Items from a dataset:
--------

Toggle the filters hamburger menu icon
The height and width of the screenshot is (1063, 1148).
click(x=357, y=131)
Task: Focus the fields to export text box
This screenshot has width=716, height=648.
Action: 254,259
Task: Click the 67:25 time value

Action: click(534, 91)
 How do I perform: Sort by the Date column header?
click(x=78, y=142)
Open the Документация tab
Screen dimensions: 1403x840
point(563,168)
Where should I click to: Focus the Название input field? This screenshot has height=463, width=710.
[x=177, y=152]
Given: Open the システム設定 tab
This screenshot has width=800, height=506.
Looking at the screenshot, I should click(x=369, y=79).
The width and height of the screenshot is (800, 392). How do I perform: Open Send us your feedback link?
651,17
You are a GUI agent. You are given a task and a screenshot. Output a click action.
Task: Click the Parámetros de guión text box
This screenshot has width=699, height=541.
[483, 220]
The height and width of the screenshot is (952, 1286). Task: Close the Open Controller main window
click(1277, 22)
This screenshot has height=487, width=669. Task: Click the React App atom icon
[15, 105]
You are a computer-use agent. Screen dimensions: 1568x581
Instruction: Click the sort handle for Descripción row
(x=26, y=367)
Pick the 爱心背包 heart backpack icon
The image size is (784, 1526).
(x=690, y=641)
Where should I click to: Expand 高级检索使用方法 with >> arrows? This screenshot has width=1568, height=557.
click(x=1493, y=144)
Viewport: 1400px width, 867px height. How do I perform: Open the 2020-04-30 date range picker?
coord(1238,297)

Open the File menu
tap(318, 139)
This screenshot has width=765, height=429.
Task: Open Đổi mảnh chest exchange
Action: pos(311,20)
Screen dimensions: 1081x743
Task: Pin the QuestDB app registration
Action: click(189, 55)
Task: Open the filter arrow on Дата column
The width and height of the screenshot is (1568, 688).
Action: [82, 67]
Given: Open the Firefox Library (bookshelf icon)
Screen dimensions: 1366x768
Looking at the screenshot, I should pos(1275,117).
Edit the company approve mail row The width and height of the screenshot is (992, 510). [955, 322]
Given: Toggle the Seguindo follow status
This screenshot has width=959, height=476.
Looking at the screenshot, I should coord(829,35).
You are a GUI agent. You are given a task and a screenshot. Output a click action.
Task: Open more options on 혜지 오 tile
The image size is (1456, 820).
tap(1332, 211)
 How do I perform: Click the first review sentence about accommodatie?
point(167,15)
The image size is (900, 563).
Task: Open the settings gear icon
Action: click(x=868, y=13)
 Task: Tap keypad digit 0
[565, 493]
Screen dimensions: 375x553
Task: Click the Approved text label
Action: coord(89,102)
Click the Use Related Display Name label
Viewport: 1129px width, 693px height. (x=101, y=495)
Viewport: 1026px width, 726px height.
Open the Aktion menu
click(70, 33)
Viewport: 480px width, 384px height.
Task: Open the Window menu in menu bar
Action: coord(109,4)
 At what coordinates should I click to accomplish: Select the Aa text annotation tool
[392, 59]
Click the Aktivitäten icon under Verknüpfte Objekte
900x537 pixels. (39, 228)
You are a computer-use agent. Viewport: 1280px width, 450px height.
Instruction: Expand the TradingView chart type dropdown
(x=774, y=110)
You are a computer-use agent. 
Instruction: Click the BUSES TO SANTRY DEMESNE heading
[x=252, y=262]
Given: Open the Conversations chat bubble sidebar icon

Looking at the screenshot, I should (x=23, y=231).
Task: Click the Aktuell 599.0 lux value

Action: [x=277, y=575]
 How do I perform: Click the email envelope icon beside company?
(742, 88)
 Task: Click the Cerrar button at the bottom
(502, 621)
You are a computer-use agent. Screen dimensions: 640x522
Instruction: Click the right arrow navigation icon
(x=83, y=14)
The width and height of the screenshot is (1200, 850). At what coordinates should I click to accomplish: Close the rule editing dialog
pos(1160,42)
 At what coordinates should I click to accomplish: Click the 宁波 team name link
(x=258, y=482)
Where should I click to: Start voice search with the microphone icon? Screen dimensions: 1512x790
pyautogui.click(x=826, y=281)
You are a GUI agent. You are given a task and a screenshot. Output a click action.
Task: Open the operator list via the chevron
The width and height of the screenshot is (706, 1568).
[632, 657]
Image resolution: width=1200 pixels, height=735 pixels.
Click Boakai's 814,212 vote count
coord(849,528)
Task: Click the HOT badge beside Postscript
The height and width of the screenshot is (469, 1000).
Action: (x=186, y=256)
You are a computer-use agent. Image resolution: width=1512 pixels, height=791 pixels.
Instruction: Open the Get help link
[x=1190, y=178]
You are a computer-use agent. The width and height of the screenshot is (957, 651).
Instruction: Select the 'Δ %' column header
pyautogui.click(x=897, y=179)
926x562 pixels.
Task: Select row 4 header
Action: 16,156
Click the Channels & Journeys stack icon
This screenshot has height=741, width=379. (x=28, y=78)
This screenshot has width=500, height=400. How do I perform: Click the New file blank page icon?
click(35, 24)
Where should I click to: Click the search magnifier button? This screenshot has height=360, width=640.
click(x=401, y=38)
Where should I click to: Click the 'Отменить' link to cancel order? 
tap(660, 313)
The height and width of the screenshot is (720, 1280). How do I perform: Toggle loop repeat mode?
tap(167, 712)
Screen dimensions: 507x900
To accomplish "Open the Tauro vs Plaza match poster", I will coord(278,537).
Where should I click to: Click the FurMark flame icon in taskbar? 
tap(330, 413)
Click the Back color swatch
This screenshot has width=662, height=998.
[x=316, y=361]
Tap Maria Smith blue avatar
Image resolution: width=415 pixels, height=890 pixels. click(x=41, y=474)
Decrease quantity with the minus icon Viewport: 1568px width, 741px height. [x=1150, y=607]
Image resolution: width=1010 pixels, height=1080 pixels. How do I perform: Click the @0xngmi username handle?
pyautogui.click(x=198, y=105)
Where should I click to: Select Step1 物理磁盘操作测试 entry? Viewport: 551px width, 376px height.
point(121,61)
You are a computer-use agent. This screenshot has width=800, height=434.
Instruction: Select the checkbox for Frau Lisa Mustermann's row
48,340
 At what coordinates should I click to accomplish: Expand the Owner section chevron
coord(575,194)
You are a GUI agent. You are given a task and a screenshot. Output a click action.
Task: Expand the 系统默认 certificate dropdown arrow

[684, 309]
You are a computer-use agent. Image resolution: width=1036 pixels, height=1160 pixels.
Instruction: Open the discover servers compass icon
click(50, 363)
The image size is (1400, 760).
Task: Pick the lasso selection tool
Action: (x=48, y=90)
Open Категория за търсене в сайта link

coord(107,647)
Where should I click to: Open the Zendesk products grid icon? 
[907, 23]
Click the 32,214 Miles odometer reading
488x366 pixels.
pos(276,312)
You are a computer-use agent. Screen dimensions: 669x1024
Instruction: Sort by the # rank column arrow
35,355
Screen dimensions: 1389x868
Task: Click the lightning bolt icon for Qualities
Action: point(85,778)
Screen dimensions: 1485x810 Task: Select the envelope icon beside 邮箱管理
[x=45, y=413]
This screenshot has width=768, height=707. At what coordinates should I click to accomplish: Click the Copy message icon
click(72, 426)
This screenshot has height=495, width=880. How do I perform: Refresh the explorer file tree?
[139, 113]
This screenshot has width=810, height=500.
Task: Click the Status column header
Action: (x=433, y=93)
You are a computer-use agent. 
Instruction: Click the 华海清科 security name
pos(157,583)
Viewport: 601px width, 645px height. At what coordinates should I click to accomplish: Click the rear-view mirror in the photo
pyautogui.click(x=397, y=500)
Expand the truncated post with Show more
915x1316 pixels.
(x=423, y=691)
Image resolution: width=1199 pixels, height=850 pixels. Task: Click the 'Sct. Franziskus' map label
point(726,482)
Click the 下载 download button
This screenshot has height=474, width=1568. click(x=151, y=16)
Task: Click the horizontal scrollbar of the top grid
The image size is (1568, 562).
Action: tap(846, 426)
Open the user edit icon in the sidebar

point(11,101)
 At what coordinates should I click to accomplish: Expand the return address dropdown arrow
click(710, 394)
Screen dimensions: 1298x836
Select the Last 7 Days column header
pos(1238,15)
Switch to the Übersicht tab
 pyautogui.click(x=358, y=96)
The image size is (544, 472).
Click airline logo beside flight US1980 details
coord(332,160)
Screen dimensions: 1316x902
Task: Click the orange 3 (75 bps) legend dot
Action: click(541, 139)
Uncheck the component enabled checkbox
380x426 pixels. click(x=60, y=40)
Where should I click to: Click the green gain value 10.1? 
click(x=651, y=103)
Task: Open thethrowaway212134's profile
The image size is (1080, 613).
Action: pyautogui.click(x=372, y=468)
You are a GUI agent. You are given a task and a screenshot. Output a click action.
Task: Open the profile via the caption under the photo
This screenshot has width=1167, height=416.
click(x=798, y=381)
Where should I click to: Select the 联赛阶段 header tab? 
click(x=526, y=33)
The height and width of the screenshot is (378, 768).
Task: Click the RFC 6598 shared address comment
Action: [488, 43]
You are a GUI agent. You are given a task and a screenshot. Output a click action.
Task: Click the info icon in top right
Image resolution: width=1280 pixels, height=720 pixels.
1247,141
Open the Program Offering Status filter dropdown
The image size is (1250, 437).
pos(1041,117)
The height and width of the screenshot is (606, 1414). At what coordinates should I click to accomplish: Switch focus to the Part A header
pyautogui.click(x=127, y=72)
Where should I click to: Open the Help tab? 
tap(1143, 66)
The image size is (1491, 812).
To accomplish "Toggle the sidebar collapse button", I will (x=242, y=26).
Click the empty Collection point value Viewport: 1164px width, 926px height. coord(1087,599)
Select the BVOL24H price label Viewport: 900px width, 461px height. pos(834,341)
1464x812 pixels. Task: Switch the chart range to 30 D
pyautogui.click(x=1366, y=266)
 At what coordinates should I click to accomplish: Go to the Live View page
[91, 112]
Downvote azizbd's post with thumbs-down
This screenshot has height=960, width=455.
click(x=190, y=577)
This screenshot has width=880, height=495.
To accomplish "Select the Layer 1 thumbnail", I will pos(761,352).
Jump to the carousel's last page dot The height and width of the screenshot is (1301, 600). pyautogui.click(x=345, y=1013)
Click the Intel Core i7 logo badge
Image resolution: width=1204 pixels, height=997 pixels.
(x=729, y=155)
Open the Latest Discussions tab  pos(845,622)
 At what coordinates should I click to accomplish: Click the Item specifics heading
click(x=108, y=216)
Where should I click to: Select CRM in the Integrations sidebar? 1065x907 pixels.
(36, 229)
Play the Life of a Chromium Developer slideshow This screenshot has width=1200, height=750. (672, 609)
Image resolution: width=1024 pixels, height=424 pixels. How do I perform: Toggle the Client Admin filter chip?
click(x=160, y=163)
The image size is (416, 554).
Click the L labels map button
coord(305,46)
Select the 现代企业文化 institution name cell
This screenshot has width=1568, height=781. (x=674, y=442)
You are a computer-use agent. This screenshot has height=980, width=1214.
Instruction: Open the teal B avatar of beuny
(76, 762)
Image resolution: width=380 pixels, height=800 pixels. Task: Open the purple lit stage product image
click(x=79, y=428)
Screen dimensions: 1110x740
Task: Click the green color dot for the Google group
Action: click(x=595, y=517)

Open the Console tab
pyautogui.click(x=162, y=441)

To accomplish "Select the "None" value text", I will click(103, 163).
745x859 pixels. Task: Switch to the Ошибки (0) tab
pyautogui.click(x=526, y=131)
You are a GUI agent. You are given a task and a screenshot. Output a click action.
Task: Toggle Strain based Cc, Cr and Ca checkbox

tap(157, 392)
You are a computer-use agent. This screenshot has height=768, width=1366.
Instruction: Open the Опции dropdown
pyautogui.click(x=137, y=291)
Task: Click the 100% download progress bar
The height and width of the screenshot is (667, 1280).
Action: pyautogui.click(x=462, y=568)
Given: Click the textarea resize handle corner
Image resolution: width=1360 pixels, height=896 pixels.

--------

The expected result is a copy of each line in the records where "profile" appears.

Task: Open thethrowaway212134's profile
Task: Open the profile via the caption under the photo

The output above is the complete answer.